Overall, I would rate the technical support a seven out of ten.
Which solution did I use previously and why did I switch?
I have worked with Veeam in the past and although I prefer Zerto, there are some advantages to using Veeam. For example, long-term recovery offers more features.
In-house, we had also used the Unitrends product, as well as a SAN-to-SAN replication using an old HPE LeftHand array.
The main reasons that we switched to Zerto were the management ability, as well as its ability to provide continuous replication. Veeam was a very cumbersome product to manage. There were a lot of instances to monitor and manage from a proxy perspective, whereas Zerto's VRAs are relatively transparent in their configuration and deployment. These are painless and I don't have to continually monitor them. I don't have to update them since they're not like standalone Windows instances. It's very low management for us.
Of course, continuous replication is critical because Veeam, even though when we had owned the product, it claimed 15-minute intervals were doable, it never seemed to actually keep up with those 15-minute snapshot intervals.
One final reason that we migrated from Veeam is that they were utilizing VM snapshots at the time. I know that they've moved away from that approach now, but it was very painful for our environment at the time. The VMware snapshots were causing some of our legacy and proprietary applications to fail.
How was the initial setup?
The initial setup is very simple.
Our implementation strategy involved setting it up for our two data centers. We have a primary and secondary data center, and Zerto keeps track of all of the VMs at the primary site and replicates them to the other site.
In the future, we plan on looking into the on-premises to cloud replication. On-premises to Azure direct is on our roadmap.
What about the implementation team?
I completed the setup myself without support or anybody else involved in the deployment.

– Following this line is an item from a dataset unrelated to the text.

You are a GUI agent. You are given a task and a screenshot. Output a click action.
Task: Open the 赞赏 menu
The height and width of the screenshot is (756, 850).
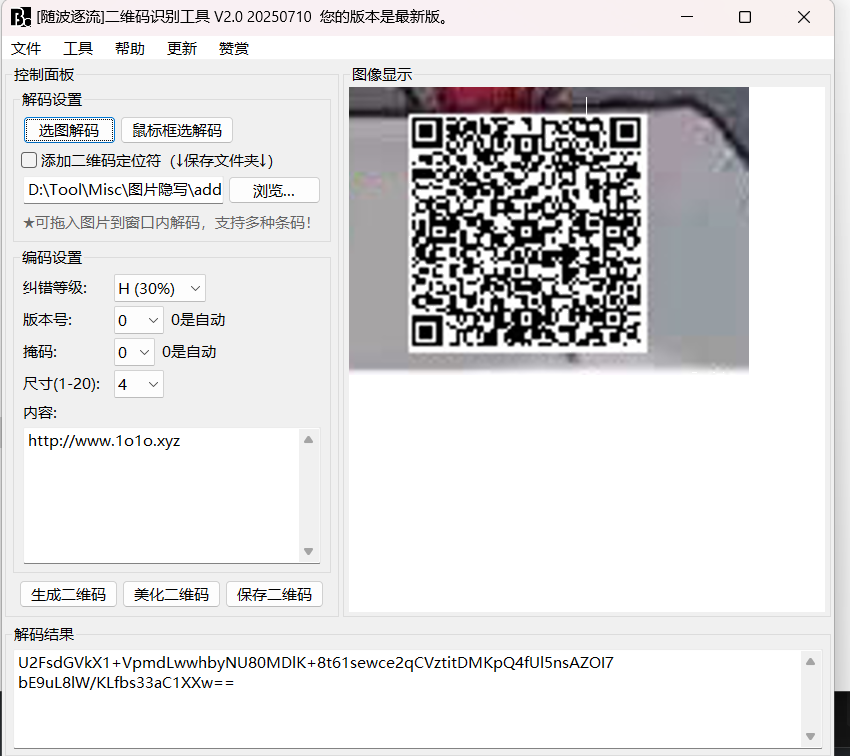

It took approximately an hour to deploy.
I handle all of the administration and maintenance. As the senior manager of infrastructure, I oversee our work and server group. I have also retained private ownership over the disaster recovery plan and failover plan.
What was our ROI?
We have probably not seen a return on investment from using Zerto. We don't really have lots of situations where we have to use it and can substantiate any kind of financial claim to it.
What's my experience with pricing, setup cost, and licensing?
I do not like the current pricing model because the product has been divided into different components and they are charging for them individually. I understand why they did it, but don't like the model.
Our situation is somewhat peculiar because when we bought into it, we owned everything. Later on down the road, they split the licensing model, so you had to pay extra for the LTR and extra for the multi-site replication. However, since we were using LTR prior to that license model change, they have allowed us to retain the LTR functionality at our existing licensing level, but not have the multi-site replication.
Which other solutions did I evaluate?
We have not evaluated other options in quite a long time. We very briefly evaluated Rubrik.
What other advice do I have?
When we first decided to implement Zerto, it wasn't very important that it provides both backup and DR in one platform. In fact, realistically, even now, while we have it and we used it on a limited scope, I'm not sure that it's needed.
With respect to our legacy solutions, I'd say that the cost of replacing them with Zerto is net neutral in the end.
My advice to anybody who is considering Zerto is that it's an awesome product and it won't steer them wrong. That said, there are some issues such as the licensing model and the situations where VPGs falling behind suspends the replication. Overall, it is a good product.
I would rate this solution an eight out of ten.
Which deployment model are you using for this solution?
On-premises
Disclosure: PeerSpot contacted the reviewer to collect the review and to validate authenticity. The reviewer was referred by the vendor, but the review is not subject to editing or approval by the vendor.